日本経団連と韓国の経済団体、全国経済人連合会(全経連)は11月26日、東京・大手町の経団連会館で19回目となる首脳懇談会を開催した。日本経団連からは奥田碩会長はじめ副会長、委員長ら17名、全経連側からは趙錫來副会長ら21名が参加。まず、奥田会長と趙副会長がそれぞれあいさつ。その後、日韓両国の経済改革の現状と展望、日韓自由貿易協定(FTA)と東アジアの連携、朝鮮民主主義人民共和国(北朝鮮)の情勢と南北経済協力の現状――などについて自由懇談を行った。懇談では、日韓FTA早期締結に向けた協力や対中国事業での協力関係の確立などを確認し合った。

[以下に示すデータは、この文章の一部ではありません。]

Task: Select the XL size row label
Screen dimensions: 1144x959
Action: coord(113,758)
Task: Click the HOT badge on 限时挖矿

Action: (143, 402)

冒頭のあいさつで奥田会長は、今年5月に経団連と日経連が統合して日本経団連が発足したことを説明。また、今年はワールドカップの共催を通じて日韓両国の協力関係が確固たる基盤を築くことができた画期的な年であると語った。

これを受けて趙副会長は、統合した日本経団連と今後の日韓経済交流の活性化への期待を述べた上で、アジア地域の経済統合の重要性や中国経済に対する日韓協力のあり方、FTAへの取り組みなどにも言及。ワールドカップの協力精神をもとにした新しい日韓関係構築の重要性を訴えた。

自由懇談ではまず、日韓両国の経済について、来年の実質GDPは日本が0―1%、韓国が5%前後になるのではないかとの見通しが双方から示された。さらに、日本と韓国は産業構造が似ているとした上で、韓国はIMF支援直後から金融・企業・労働・公共の4大改革などによって経済回復に成功した点など日本も学ぶべきことが多いとの議論があった。

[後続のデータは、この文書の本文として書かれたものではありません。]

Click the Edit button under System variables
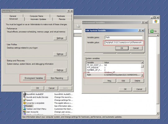168x124 pixels. [x=123, y=81]
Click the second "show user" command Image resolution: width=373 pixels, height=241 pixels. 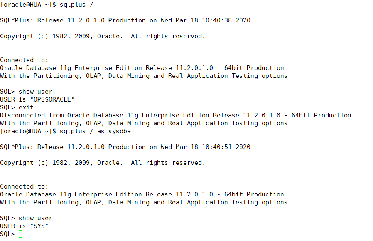point(35,218)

日韓FTAと東アジアの連携については、包括的な日韓FTAの早期締結に向け、日韓の経済界が協力して推進していくことを改めて確認。FTAが日韓両国の構造改革に役立つと指摘しFTAの議論の活発化を促すとともに、アジアで日韓が先駆けてFTAを結びひとつのモデルを示す必要があるとの意見があった。

また、日韓交流促進のために、ノービザ協定など入国審査制度の簡素化、日韓のシャトル便の開設、さらに、日韓プロサッカーの統合リーグの実現といった提案が全経連側からあった。

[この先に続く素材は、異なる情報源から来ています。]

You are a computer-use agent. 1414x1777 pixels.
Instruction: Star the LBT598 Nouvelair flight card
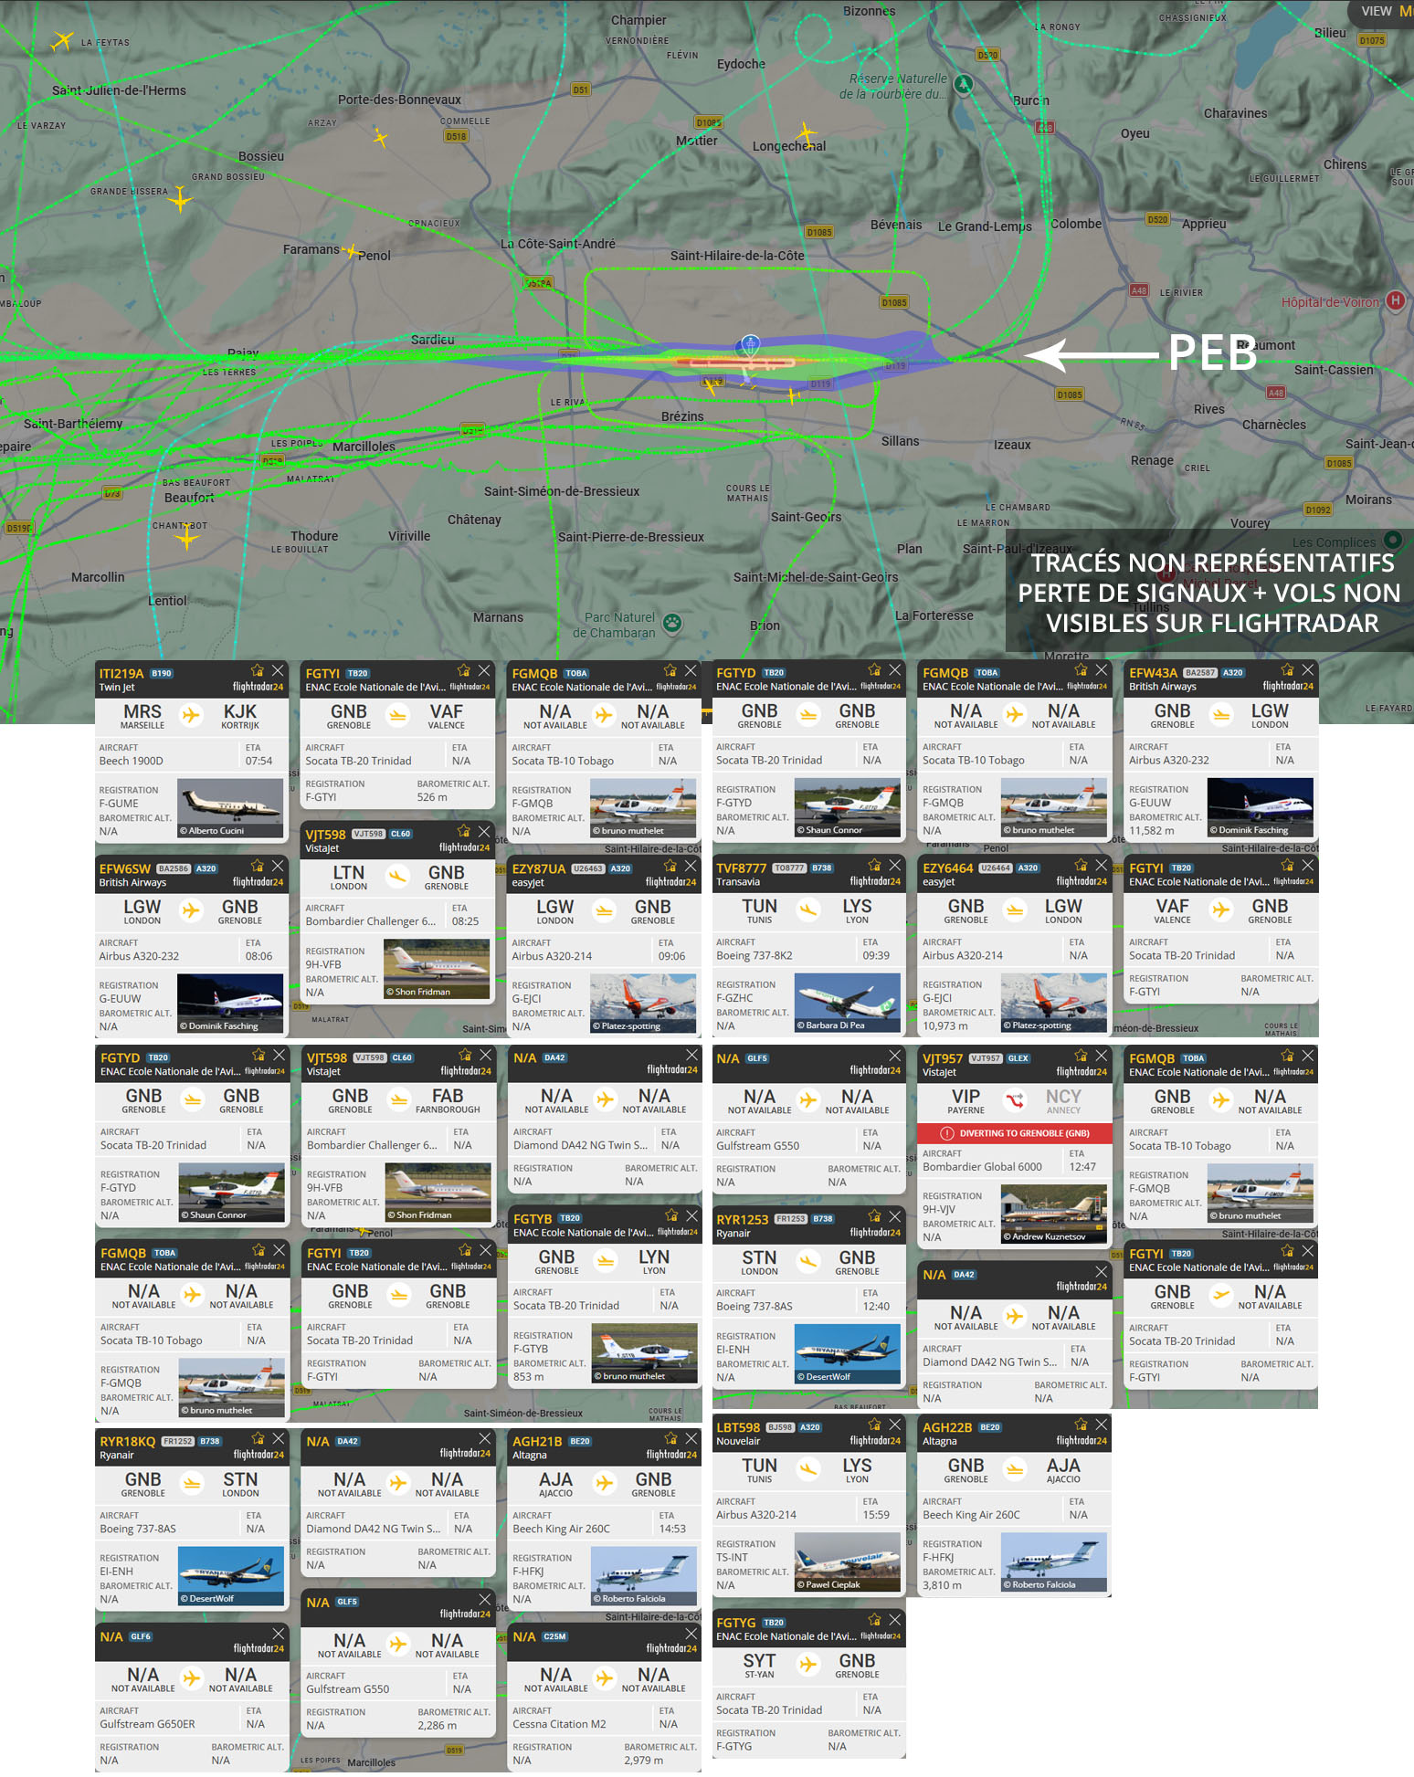[x=874, y=1425]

発展目覚ましい中国との関係では、「日韓が有している技術力を活かしてインフラ整備の分野などを中心に中国市場に進出すべき」「中国をパートナーとして考えれば日中韓三国ともに成長できる」「日本と韓国、さらに中国を1つの市場としてアプローチすべき」――など、中国の台頭を脅威ではなくチャンスとしてとらえる意見が相次いだ。

北朝鮮との関係については、北朝鮮の現状を全経連側が説明。北朝鮮は道路や港湾などのハード面と制度などのソフト面が不足しており、投資保障協定や二重課税防止協定、紛争処理などの整備の必要性を指摘。その上で、「インフラ整備は国際支援なしでは無理。日朝間、米朝間の関係改善が必要であり、日本の役割は極めて重要である」と語った。

閉会のあいさつに立った奥田会長は、日韓FTA締結の今後の進め方やアジアにおける日韓両国の果たすべき役割などについて率直な意見交換ができたと総括。特に、FTAについては、「締結に向けた動きを確かなものとするためにも、この懇談会で提起された問題を検討し、両国企業が努力していく必要がある」と述べ、日本経団連と全経連両団体間のさらなる連携を呼びかけた。

同懇談会は、日韓両国の経済人が率直な意見交換により相互理解を図り、日韓の経済関係の緊密化に資することを目的に、1983年から開催している。